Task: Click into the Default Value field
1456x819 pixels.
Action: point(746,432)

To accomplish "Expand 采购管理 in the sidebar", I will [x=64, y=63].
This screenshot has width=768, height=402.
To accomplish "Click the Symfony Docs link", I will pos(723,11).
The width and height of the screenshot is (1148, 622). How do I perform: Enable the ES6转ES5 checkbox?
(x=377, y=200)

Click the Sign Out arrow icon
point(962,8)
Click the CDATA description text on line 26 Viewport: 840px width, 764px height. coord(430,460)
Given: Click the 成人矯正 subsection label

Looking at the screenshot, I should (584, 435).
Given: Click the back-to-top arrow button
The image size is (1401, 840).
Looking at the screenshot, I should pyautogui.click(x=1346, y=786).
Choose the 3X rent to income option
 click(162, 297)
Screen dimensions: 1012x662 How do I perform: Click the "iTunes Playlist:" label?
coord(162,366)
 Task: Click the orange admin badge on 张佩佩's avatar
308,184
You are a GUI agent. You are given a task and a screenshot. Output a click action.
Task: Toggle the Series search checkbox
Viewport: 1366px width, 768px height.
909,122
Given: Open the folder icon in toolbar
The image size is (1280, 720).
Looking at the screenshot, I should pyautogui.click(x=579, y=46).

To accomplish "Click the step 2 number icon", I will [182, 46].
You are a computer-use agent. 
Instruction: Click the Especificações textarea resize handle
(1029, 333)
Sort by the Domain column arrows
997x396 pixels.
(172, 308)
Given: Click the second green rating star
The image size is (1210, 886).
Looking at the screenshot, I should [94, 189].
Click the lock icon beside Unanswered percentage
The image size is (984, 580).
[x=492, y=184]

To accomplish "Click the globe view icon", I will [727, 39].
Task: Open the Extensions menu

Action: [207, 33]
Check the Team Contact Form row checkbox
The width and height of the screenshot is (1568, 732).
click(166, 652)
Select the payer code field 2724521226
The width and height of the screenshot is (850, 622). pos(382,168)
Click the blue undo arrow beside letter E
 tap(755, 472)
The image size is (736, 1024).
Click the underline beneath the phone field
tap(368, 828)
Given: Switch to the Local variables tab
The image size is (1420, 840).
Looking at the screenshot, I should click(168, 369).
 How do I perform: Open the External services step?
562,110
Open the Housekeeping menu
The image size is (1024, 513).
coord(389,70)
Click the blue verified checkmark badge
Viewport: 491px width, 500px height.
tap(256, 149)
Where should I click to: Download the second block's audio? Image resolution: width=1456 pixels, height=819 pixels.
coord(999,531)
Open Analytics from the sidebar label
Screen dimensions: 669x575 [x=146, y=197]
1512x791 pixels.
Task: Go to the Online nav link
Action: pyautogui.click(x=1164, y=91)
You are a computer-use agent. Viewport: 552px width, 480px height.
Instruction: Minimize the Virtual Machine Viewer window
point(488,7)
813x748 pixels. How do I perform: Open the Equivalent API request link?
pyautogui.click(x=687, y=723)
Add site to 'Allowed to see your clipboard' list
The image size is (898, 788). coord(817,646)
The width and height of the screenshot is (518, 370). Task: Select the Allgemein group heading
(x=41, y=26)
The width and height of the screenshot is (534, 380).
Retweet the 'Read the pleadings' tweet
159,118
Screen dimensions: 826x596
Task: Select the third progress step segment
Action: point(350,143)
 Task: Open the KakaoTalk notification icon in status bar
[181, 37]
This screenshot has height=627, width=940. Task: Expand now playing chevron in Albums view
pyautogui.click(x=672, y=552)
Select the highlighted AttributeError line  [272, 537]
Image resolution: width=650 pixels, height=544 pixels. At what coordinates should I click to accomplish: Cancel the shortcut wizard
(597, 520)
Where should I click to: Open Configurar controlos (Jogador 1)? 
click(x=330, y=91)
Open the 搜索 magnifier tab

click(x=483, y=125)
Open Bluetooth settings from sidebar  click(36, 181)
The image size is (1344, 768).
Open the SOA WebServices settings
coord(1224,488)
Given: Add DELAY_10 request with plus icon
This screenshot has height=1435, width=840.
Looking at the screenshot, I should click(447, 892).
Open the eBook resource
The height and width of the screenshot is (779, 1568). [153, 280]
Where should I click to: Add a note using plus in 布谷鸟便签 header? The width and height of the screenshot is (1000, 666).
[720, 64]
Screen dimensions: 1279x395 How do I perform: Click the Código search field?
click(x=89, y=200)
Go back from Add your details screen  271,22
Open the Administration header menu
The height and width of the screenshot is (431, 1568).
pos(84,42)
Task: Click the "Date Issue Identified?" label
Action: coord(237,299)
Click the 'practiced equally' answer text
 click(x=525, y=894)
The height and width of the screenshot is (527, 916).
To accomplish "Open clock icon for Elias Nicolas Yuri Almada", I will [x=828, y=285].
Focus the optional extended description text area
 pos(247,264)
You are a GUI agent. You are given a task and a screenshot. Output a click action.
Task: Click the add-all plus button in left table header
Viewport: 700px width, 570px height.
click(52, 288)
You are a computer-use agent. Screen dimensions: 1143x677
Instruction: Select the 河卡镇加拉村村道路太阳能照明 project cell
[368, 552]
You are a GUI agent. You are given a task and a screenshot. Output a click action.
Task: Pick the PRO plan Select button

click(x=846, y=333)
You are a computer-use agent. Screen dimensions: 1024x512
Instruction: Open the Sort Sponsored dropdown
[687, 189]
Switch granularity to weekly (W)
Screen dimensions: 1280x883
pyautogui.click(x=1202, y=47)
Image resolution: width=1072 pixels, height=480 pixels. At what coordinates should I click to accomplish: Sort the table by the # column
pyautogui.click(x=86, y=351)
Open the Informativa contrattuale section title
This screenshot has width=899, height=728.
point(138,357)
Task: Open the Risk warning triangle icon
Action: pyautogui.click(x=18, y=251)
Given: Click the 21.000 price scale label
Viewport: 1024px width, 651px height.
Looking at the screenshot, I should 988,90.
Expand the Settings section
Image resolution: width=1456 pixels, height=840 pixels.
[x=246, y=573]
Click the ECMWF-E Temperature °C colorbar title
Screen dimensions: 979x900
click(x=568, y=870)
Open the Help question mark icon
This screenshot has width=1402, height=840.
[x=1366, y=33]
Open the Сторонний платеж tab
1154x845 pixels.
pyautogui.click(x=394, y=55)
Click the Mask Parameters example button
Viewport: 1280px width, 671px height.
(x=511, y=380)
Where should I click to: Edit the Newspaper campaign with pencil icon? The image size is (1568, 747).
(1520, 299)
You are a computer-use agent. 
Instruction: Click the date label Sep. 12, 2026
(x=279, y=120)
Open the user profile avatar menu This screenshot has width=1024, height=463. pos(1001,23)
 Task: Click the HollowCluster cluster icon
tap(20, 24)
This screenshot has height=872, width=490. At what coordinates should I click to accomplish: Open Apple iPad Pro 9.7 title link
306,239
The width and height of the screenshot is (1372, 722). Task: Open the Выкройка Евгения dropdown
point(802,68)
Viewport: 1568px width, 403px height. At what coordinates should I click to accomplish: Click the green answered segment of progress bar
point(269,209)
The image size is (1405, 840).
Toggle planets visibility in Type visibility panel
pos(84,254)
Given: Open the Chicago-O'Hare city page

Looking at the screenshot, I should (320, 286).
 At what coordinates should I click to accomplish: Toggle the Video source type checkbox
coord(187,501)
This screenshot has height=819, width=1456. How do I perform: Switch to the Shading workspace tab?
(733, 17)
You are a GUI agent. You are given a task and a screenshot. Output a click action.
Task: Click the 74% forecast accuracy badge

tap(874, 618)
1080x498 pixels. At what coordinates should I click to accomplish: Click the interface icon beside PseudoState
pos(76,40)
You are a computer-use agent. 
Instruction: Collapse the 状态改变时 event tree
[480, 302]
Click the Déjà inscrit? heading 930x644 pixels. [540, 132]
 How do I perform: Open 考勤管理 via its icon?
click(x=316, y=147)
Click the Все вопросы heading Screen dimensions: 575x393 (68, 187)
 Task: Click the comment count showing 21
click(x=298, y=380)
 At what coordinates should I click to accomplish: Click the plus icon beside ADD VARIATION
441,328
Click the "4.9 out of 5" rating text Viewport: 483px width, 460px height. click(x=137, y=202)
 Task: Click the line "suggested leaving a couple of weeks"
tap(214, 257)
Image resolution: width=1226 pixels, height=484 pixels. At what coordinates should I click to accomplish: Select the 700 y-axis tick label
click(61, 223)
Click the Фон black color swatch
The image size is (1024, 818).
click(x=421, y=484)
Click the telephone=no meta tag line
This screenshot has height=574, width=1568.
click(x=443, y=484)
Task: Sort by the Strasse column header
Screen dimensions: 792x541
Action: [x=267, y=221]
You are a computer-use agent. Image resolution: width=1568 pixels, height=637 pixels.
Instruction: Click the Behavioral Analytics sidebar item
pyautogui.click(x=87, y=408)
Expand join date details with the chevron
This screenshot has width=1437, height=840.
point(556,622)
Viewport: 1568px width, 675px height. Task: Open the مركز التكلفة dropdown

++++

§ **WORK TO DO**
Repeat everything from the start of the records down to the line containing "I will pos(723,11).", swapping "Default Value" for "Initial Value" and leaving all else unchanged.

§ **WRITTEN SOLUTION**
Task: Click into the Initial Value field
1456x819 pixels.
Action: point(746,432)

To accomplish "Expand 采购管理 in the sidebar", I will [x=64, y=63].
This screenshot has width=768, height=402.
To accomplish "Click the Symfony Docs link", I will pos(723,11).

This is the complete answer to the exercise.